Sirc replies that this rubs him wrong in two ways. The minor one is that Kahn-Egan’s class is “sentimental” because it is focusing on what Kahn-Egan enjoys, punk music, which Sirc equates to students having to listen to Mozart because Alan Bloom likes it (105). Sirc uses gangsta rap because it is the music his students enjoy, and, like punk and Malcom X, “is all about using a kind of plainseak grammar and lexicon” (104).
Sirc’s major issue with Kahn-Egan’s perspective is that it rehabilitates “negation.” Sirc asks, “Can the academy really be a site for reform? Then why would the Clash and Too $hort feel the way they do? Is there a meaningful, established cultural site for reform anywhere?…What if the world as it now stands can’t be made better but only undone?” (105). Kahn-Ehan’s pedagogy “rehabilitates” “negation” (105), turning it into social action for change, which the punk aesthetic never did. There is not so much hope in punk and rap perspectives as their is concern that there is “no future.” Sirc writes that he “hate[s] to see negation rehabilitationed” (105).
This is in itself exciting to me, as I think sometimes we just need to be angry for anger’s sake. Sirc writes:
I suppose I should work very hard in my class to teach students effective ways to critique, say, the dominant white media. But too often I can’t stomach the dominant white media enought even to care to do that project. It seems laughable.

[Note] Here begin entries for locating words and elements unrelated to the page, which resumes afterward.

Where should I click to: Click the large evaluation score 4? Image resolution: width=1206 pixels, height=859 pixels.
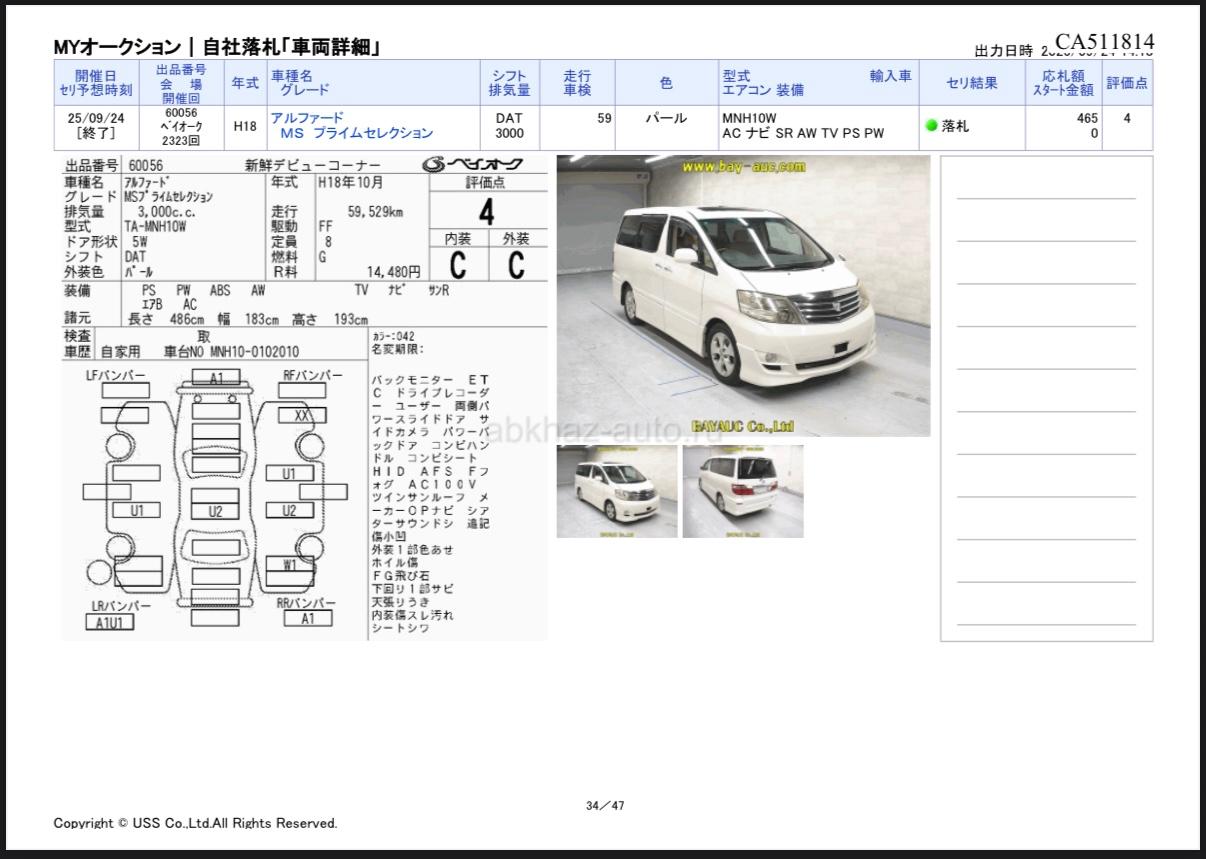tap(487, 211)
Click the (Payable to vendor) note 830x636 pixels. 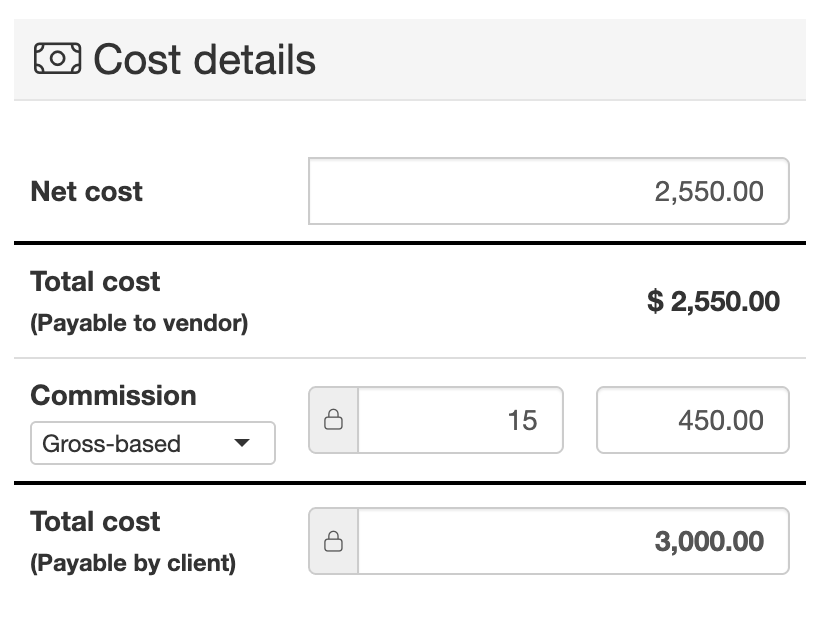click(x=139, y=324)
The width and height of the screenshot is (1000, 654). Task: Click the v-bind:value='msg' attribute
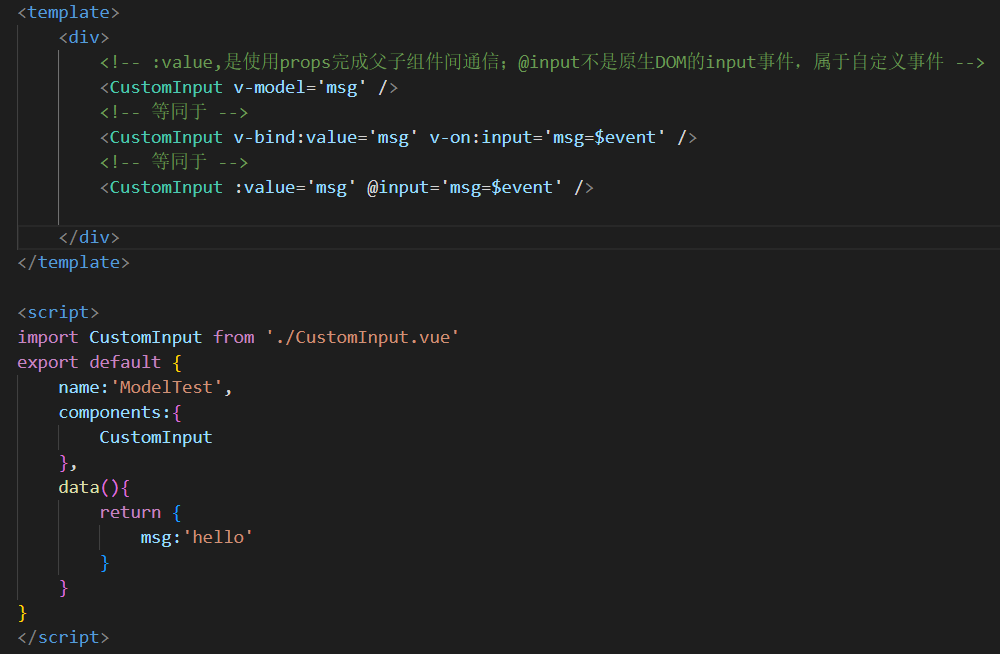[x=326, y=138]
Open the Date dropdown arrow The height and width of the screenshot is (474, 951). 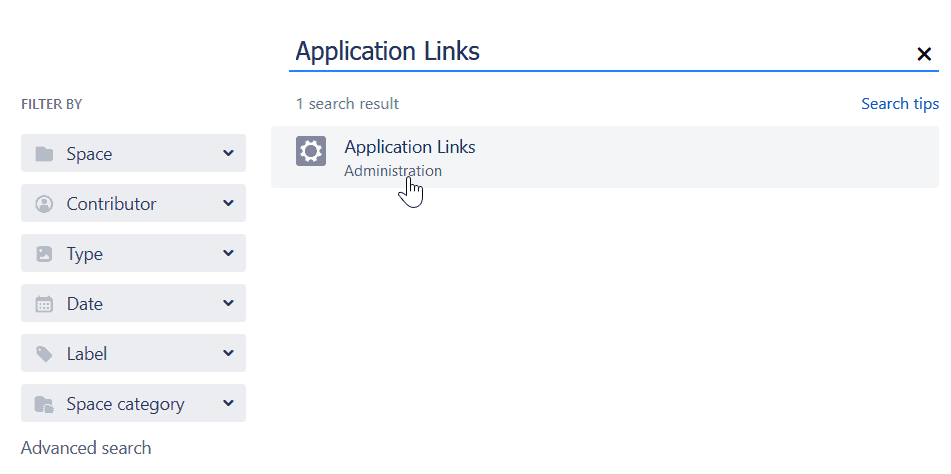pyautogui.click(x=228, y=304)
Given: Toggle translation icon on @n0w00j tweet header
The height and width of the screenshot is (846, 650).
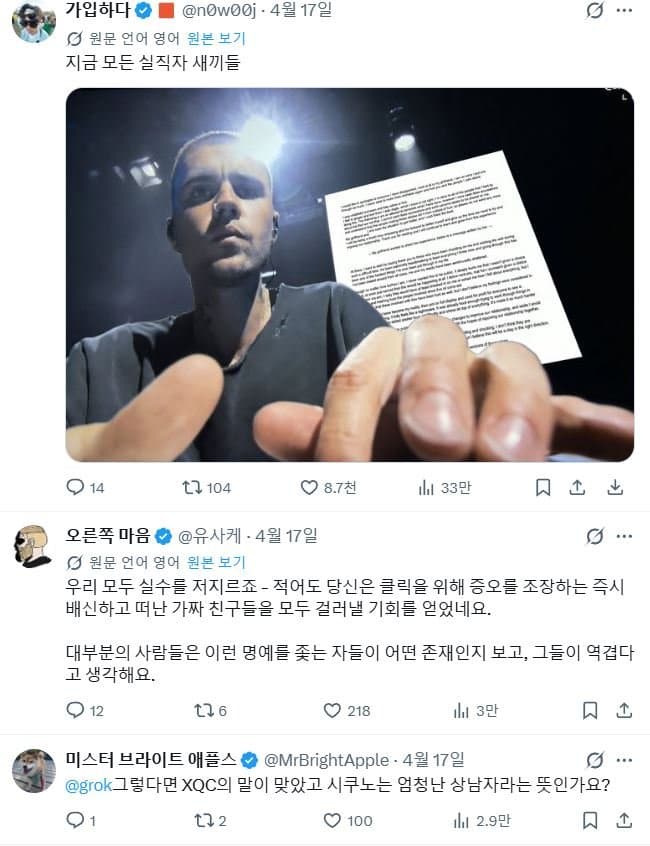Looking at the screenshot, I should coord(594,10).
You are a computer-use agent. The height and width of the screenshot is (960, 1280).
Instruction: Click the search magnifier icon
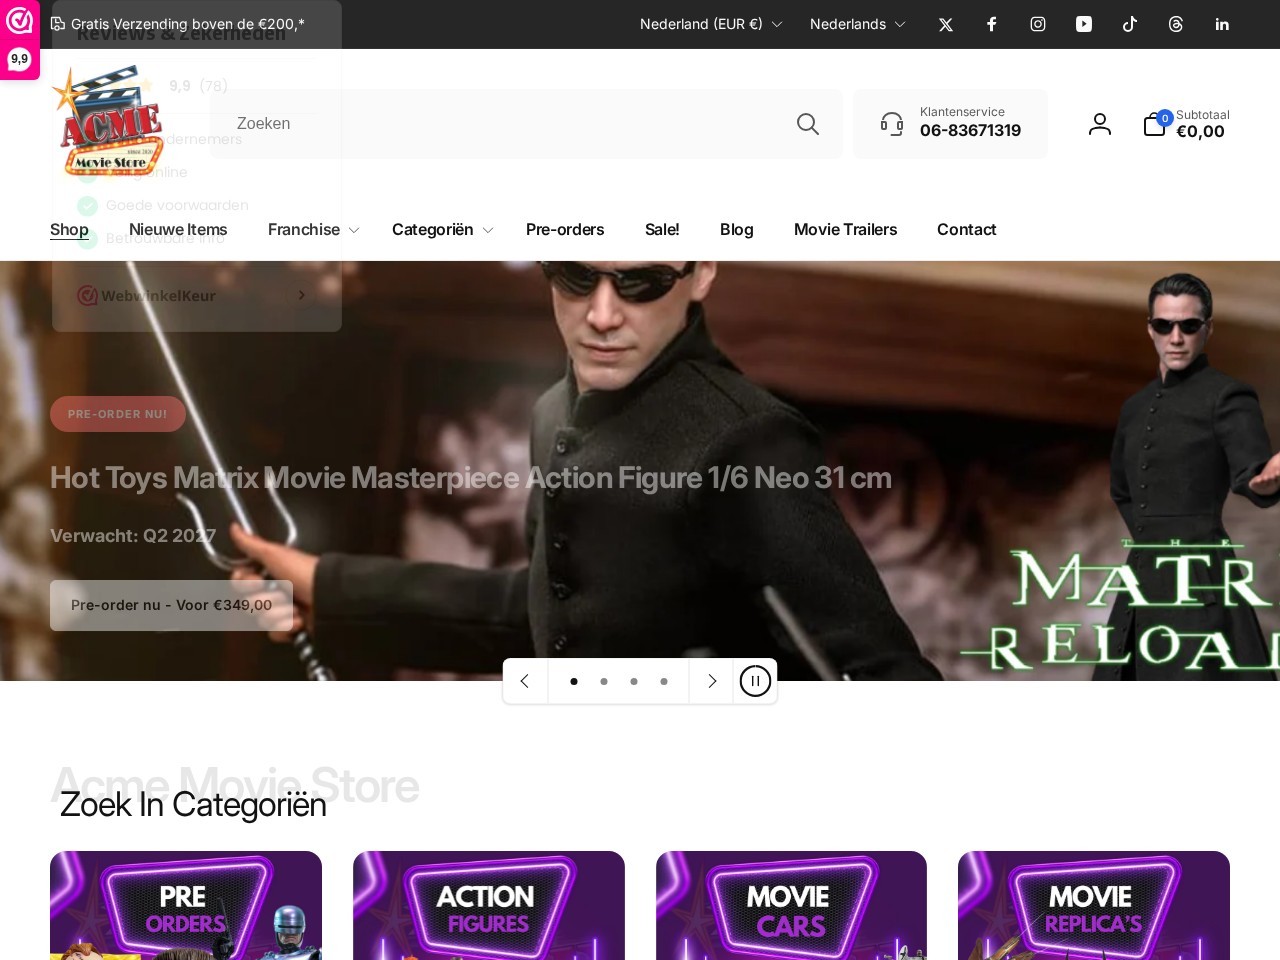[x=808, y=123]
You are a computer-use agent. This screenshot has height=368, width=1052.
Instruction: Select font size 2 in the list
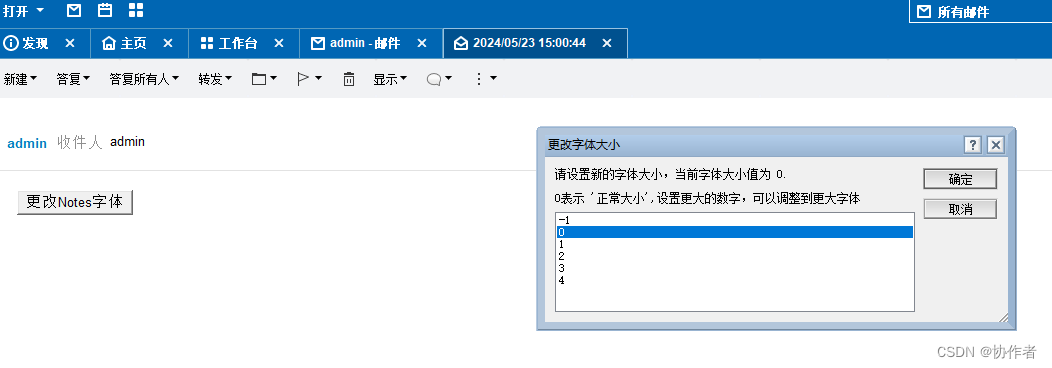[735, 256]
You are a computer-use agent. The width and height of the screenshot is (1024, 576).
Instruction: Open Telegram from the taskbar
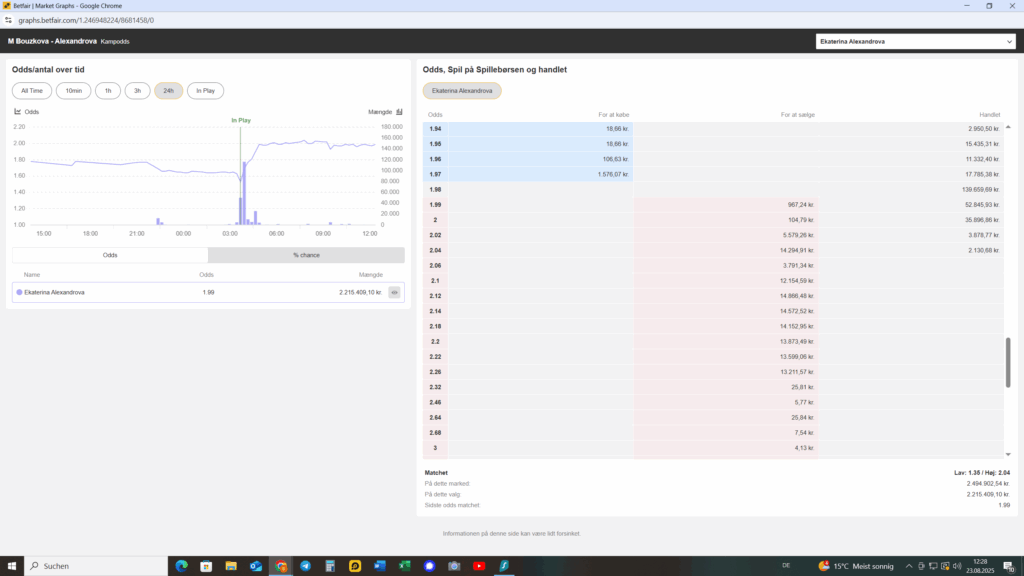coord(305,565)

Is enabling students to do our oh-so-clever cultural critiques—an ad analysis, say—ever going to do anything except reaffirm the media’s top-dog status or the primacy of various race, class, gender, and preference roles? (106)
My god, my students are working on analysis essays at this moment. The critique is great. The critique is academic-self-indulgent.
Sirc expresses the same sense of loss and confusion I feel:
I really don’t know what to do in a writing class anymore, what makes real sense, escept to play 2Pac records, all those songs where he talks about “no future” and hwo “my attitude is shitty”… (106)
Sirc defines “punk” writing as “traumatic writing that explores the wound” (108).
Sirc concludes, “Such writing thrills me, and I’m bugged that it too often happens only accidentally…I still don’t know what I was waiting for, as the song says, but I continue to continue, working to provide a context for this sort of heartfelt pensée, composition not meant to take a stand or fix a problem, but simply to reflect on possibility, to chronicle changes, just changing and having the chance the change” (108).
(pensée means thought)
What I would give for heartfelt thought in all my students’ (and my own) writing!